Alex já se encontrava alterado demais para responder qualquer pergunta, por isso mesmo que tivesse mais delas do que podia contar, o rapaz recém-chegado decidiu não se atrever a fazer nenhuma.
“Também não me parece que vou conseguir extrair nenhum detalhe mais ao fundo por ler a mente desse cara… Ele não parece mais do que um civil comum, então o nível de conhecimento dele não deve ser mais profundo do que tudo o que já me contou até agora.”
Parte da escolha também veio do medo. Não podia se chamar de paranóico ainda, mas Ryan temia a possibilidade de estar sendo visto por alguém mais que soubesse acerca de seus poderes.
“... Tipo a tal de Samantha…”
— Essa cidade é amaldiçoada, rapaz... Se você tem uma irmã ou uma namorada, certifique-se de sempre andar do lado dela. Pode parecer excesso de cuidado ou até ciúmes, mas aqui, é só o básico... Você nunca sabe quando pode perder.
Isso acertou o rapaz mais perto de seu peito do que Alex possivelmente imaginou.
— Talvez… Eu vá fazer uma pesquisa mais a fundo…
— Interessado em tentar descobrir alguma conexão? Olhe, garoto, não me leve a mal, mas se nem mesmo os policiais souberam encontrar alguma coisa, não é você que vai conseguir e eu tenho a mais pura certeza disso, e além disso, não é como se a internet vá te dizer alguma coisa…
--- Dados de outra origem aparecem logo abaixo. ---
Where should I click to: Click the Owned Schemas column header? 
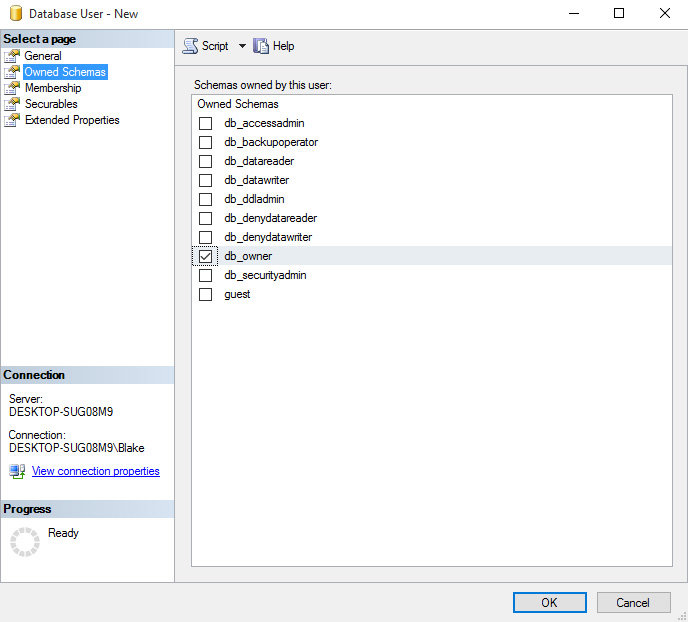238,104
— O que quer dizer com isso…?
Seu semblante se retorceu diante da súbita curiosidade. Alex não desejava falar mais sobre, especialmente diante das circunstâncias, porém, algo o levou a continuar.
— A cobertura dos fatos parou faz algum tempo… Acho que depois da décima segunda garota, eles pararam de noticiar… Agora, não me pergunte o motivo…!
A tentativa de conter sua fúria quase falhou. Em sua opinião, algo desse tamanho jamais se deve permitir ser esquecido pela grande mídia.
Porém, ele sabia que ninguém se importaria com uma cidadezinha de interior.
— A cobertura da mídia não se importa com essa cidade esquecida por Deus, garoto. Você não vai encontrar nada.
Procurar mais a fundo não levaria a lugar nenhum ou solucionaria os casos.
— Mas e quanto ao noticiário local? Não tem nada a respeito?
Para a sua surpresa, Ryan não aceitou a pesada verdade.
— Você disse que a grande mídia não noticia mais os casos, mas… E quanto aos noticiários menores? Existe algum jeito de eu ter acesso a isso? Eu sei que dificilmente vou achar na internet, então…
Ele irradiava uma determinação estranha; não muito confiante, mas real, e isso, por um breve segundo, o contaminou.
— Hunf... Olhe... Tudo bem, garoto...
Batalhou arduamente contra o próprio estresse para andar até mais próximo da estrada e apontar com o braço uma direção, logo mais adiante.
— Aqui é a Maple, então se você descer ali e pegar a Cypress, pode seguir para a direita até cair na Oak Street. Assim que chegar lá, deve ser uns cento e vinte metros até chegar na Biblioteca do Condado de Flathead. Lá você deve achar alguns jornais e registros, mas nada que vá solucionar um crime.
Já era um bom começo. Entender algum fato sobre os eventos recentes na cidade talvez contribuísse para a construção de uma linha do tempo.
— Obrigado, senhor Sparks — entregou o cartaz de volta. — Espero que consiga ter mais sorte do que os casos passados.
Foi algo terrível de se dizer, e por isso não quis ficar para lidar com qualquer resposta ou consequência. Esse homem nunca mais veria sua filha em sua vida.
Então, ele subiu na bicicleta, acelerando entre as ruas repletas de poças de chuva e informativos estragados.